Tuesday, January 8, 2013

Man of Action! A Review of World of Action (1938), by Valentine Williams

Valentine Williams in Egypt
When one writes about mystery writers of the past, one finds oneself wishing that many more of them had penned autobiographies.

Yes, Agatha Christie and Ngaio Marsh, for example, both did so, yet even those works are characterized as much, if not more, by reticences as by revelations.  And perhaps this is only fitting.  Mystery writers of the Golden Age often seem to have embraced mystery fiction, surely the great genre of concealment, precisely because they were emotionally circumspect by nature.

What would the highly private Ngaio Marsh have thought about a modern biography that attempts to prove Marsh was a lesbian, or Agatha Christie about books that obsess over her infamous 1926 disappearance?

Probably they would not be too pleased with them, I imagine, because these were reticent women who valued keeping their private lives private.  But the thing is, when a person becomes an accomplished writer, inevitably people want to know more about that person, and how her/his life reflects on her/his work.

a tribute to old masters
What I would have given for biographical reminiscences by the subjects of my Masters of the "Humdrum" Mystery!  Actually, Cecil John Charles Street (John Street for short) wrote about his Great War experiences, but there was so much more of interest about his life that in fact illuminates his own fiction writing.

Although Street has been portrayed as a "Humdrum," in his fiction he often defies unthinking expectation, I find.

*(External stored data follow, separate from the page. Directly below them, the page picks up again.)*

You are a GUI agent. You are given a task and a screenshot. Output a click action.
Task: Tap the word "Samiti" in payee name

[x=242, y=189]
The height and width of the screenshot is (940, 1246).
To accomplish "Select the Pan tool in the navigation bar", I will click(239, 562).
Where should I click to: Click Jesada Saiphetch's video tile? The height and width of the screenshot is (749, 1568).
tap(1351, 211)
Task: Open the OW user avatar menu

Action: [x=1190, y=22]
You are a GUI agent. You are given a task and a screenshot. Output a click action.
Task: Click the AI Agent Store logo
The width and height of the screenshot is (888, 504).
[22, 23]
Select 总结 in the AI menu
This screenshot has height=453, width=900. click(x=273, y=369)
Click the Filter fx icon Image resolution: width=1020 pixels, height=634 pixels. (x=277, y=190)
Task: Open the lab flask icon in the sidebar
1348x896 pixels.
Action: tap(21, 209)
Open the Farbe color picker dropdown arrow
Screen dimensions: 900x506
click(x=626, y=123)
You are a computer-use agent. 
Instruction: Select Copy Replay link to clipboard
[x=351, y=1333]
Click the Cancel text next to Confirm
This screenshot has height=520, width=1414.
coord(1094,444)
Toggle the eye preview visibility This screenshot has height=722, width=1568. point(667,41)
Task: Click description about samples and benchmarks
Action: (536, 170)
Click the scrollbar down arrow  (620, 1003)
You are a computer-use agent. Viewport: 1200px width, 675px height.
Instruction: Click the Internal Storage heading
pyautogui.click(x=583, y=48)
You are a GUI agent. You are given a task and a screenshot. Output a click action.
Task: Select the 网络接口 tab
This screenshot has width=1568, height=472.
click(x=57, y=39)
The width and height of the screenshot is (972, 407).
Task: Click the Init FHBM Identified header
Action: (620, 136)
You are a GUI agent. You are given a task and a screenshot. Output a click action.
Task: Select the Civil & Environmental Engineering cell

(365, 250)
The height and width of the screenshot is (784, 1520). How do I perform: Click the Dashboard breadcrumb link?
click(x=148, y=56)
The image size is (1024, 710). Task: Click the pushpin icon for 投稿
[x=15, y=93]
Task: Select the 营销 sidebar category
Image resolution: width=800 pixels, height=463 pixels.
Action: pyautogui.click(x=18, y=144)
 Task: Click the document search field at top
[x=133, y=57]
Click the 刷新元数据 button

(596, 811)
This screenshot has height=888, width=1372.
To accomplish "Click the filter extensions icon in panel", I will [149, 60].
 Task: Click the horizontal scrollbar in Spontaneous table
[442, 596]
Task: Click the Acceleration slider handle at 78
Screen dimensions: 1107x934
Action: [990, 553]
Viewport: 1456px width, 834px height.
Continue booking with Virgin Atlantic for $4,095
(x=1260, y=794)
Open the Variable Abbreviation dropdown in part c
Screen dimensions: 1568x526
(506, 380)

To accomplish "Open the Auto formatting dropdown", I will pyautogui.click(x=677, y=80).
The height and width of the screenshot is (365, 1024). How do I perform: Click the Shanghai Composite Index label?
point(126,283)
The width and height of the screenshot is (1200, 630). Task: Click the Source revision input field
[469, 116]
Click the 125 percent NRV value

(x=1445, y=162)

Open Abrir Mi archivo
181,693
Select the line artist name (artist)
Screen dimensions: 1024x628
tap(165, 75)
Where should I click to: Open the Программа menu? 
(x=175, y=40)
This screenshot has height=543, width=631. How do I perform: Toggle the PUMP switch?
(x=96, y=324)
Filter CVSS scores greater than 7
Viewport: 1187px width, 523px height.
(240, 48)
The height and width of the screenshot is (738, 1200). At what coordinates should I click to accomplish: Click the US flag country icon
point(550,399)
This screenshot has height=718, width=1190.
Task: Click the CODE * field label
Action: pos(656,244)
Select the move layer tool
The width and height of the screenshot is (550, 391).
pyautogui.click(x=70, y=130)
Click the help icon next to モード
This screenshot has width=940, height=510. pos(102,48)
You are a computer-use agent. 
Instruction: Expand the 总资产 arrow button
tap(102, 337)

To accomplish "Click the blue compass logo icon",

For example, Street wrote sympathetically of unorthodox women and unusual marriages, a characteristic of his work that one understands better when one discovers that Street, estranged from his wife, lived with another woman as his spouse for over two decades.*

*(Street finally was able to marry the second woman, Eileen Waller, upon the death of his first wife; the pair lived happily together for fifteen more years, until Street's own death.)

The devout Christian Freeman Wills Crofts is interesting by virtue of his virtue, you might say; but  Alfred Walter Stewart, who wrote fiction under the name J. J. Connington, was a highly opinionated, acerbic and unconventional chemistry professor who could have penned a fascinating autobiography, I'm sure.  Alas, however, he failed to do so (though his correspondence with the now celebrated horologist Rupert Thomas Gould, discussed in my book, itself is fascinating).

All this brings me (finally!) to Golden age mystery writer Valentine Williams, who did pen an autobiography, in 1938, when he was 55.  This volume is called World of Action.


World of Action is filled with engrossing accounts of Williams' life as a journalist and experiences in the Great War, but additionally, I'm also pleased to note, it does not stint on the author's life of crime writing (as, oddly, do some lives of mystery writers).  For instance, Williams discusses the creation of his great master spy criminal, "Clubfoot," noting that the "villains of fiction, rather than the heroes, were ever my meat.  Fagin, Count Fosco, Doctor Nikola, Count Dracula, those were the boys for me."

Williams in WW1
The Man with the Clubfoot was published in 1918, writes Williams, "and has continued sell ever since," being "translated into French, German, Italian, Spanish, Russian, Polish, Hungarian, Finnish, Swedish, Danish, Estonian, Dutch and Japanese.  For some reason, when it first appeared it was considered suitable reading for the young, and several men have told me it was read out to them at their private schools."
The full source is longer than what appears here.